Woman spectator gored to death in Spanish bull run
A running bull gored and killed a woman spectator who poked her head through the barrier during a town bull run in central Spain on Thursday, authorities said.
"After poking her head through the bars she received a fatal blow to the head from a bull at the back of the herd," said a statement by the town hall of Arganda del Rey near Madrid.
The beast's horn pierced the neck of 48-year-old Maria del Carmen Lopez del Burgo and she died shortly afterwards, an emergency worker at the scene told RNE public radio.
The town hall said it would hold a minute's silence for the victim Thursday and expressed its condolences to her family and loved ones.
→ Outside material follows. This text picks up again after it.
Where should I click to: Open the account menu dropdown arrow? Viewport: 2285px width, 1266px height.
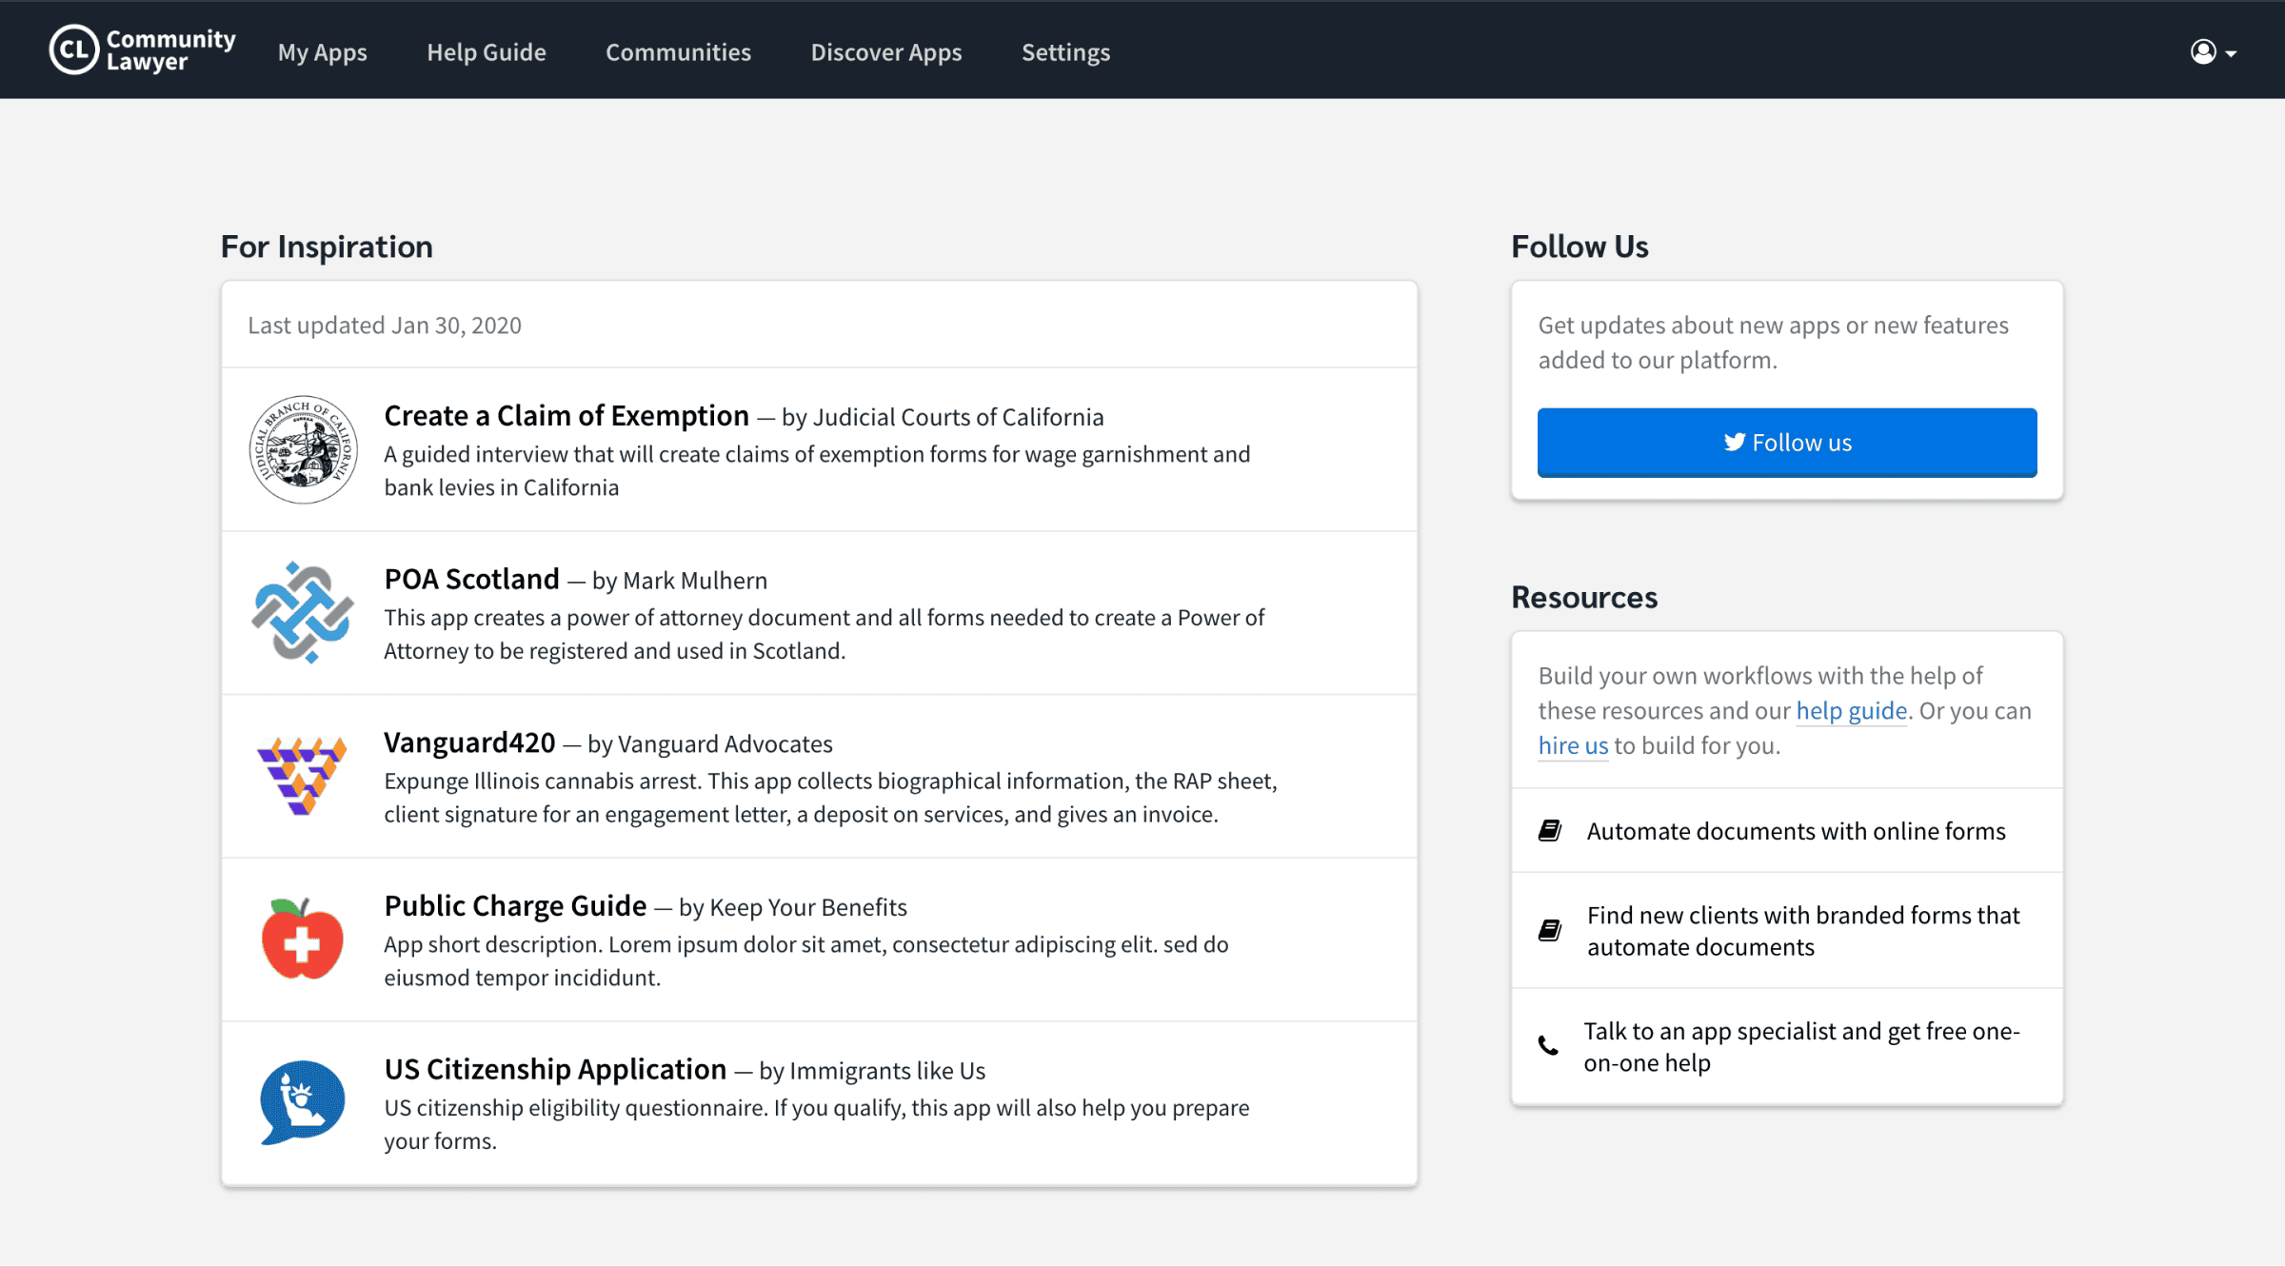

But it said the town festival would not be suspended.
Only on Monday, a bull gored a 41-year-old bricklayer and killed him, lancing the man's lung and a major artery during a bull run in the central Spanish town of Villaseca de la Sagra.
Towns across Spain hold festivals in which crowds of people show run ahead a pack of bulls, which thunder through the streets towards the bull ring for a fight.
In the most famous bull run in Pamplona in July, 37 people including 11 foreigners were injured this year.
Since 2000 at least 36 people have been gored to death in bull runs in Spain, according to the media.
Professional bullfighters also face the risk of serious injury or death.
A half-tonne bull jabbed one of its horns into the throat and out of the mouth of top Spanish matador Julio Aparicio on May 21 in Madrid's 25,000-seat Las Ventas arena.
Photos of the spectacular injury, inflicted as he made a series of passes by the beast with his cape and sword, were splashed in newspapers worldwide. Aparicio left hospital two weeks later barely able to speak.
There is intense debate in Spain over the centuries-old tradition of bullfighting.
The northeastern region of Catalonia in July became the first part of mainland Spain to ban bullfighting, which animal activists condemn as a form of torture but others see as part of the country's cultural heritage.
In a recent opinion poll, 60 percent of Spaniards said they do not approve of the spectacle, which culminates with the death of the bull from a matador's well-placed sword.